Copy out word for word the lines of the material below, starting at the line that contains "You are a GUI" and continuing through the last line of the material, both ends included. Leave the pictures out of your answer.

┌─ Given data

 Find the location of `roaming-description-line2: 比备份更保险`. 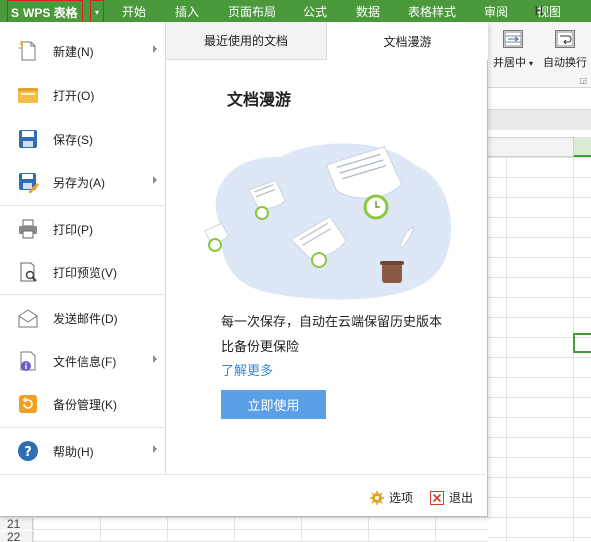

roaming-description-line2: 比备份更保险 is located at coordinates (260, 346).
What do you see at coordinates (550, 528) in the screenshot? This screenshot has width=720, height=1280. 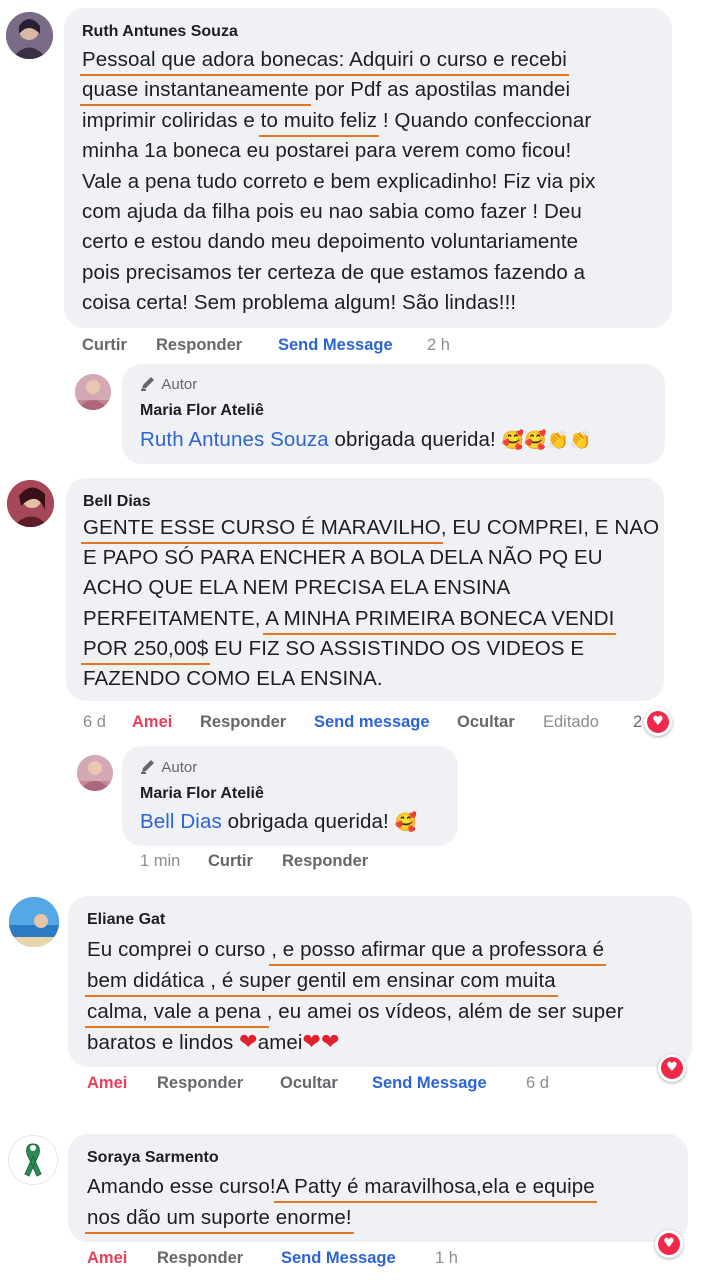 I see `text-segment: , EU COMPREI, E NAO` at bounding box center [550, 528].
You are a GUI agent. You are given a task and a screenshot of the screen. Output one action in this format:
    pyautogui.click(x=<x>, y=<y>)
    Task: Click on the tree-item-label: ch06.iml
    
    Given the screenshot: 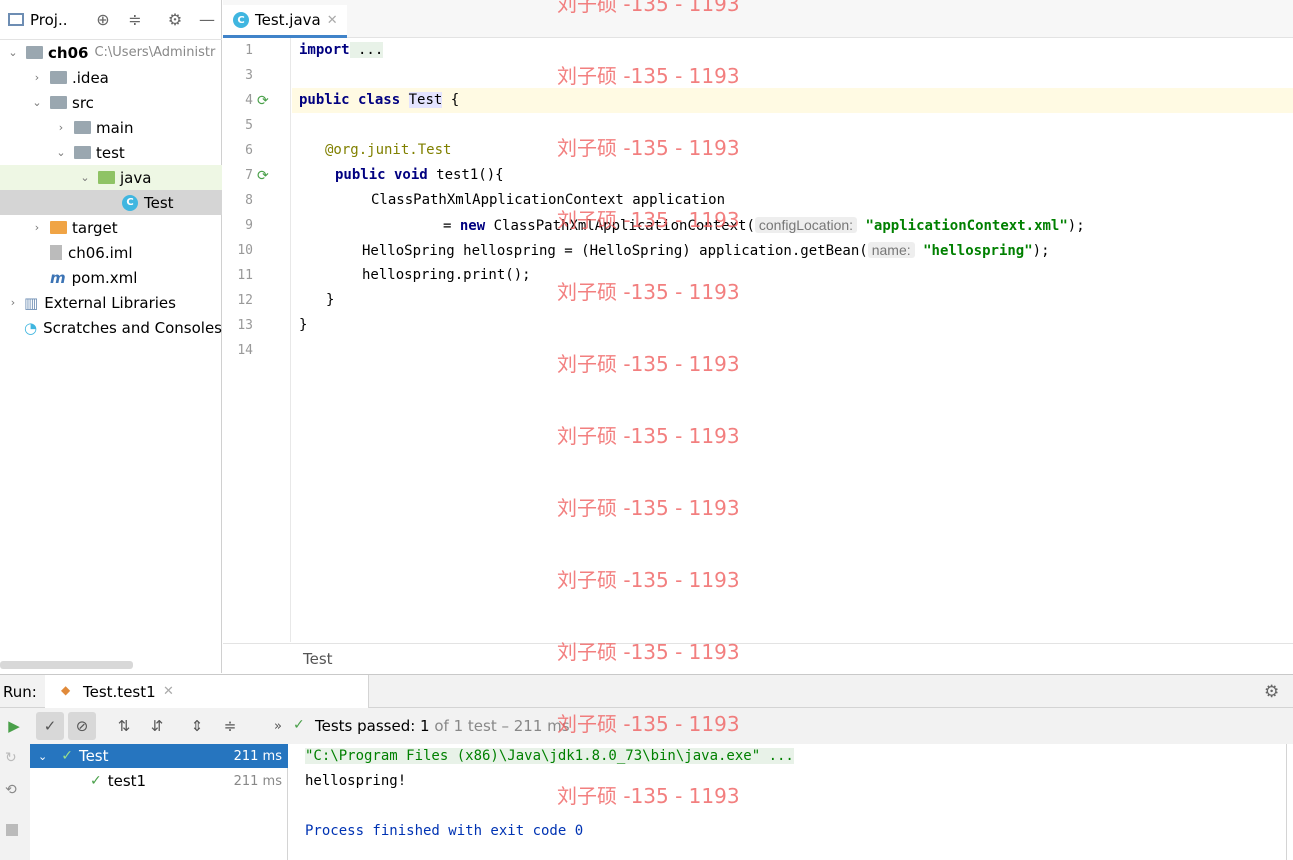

└─

◆ Your solution ◆
You are a GUI agent. You are given a task and a screenshot of the screen. Output one action in this format:
    pyautogui.click(x=<x>, y=<y>)
    Task: Click on the tree-item-label: ch06.iml
    
    Given the screenshot: 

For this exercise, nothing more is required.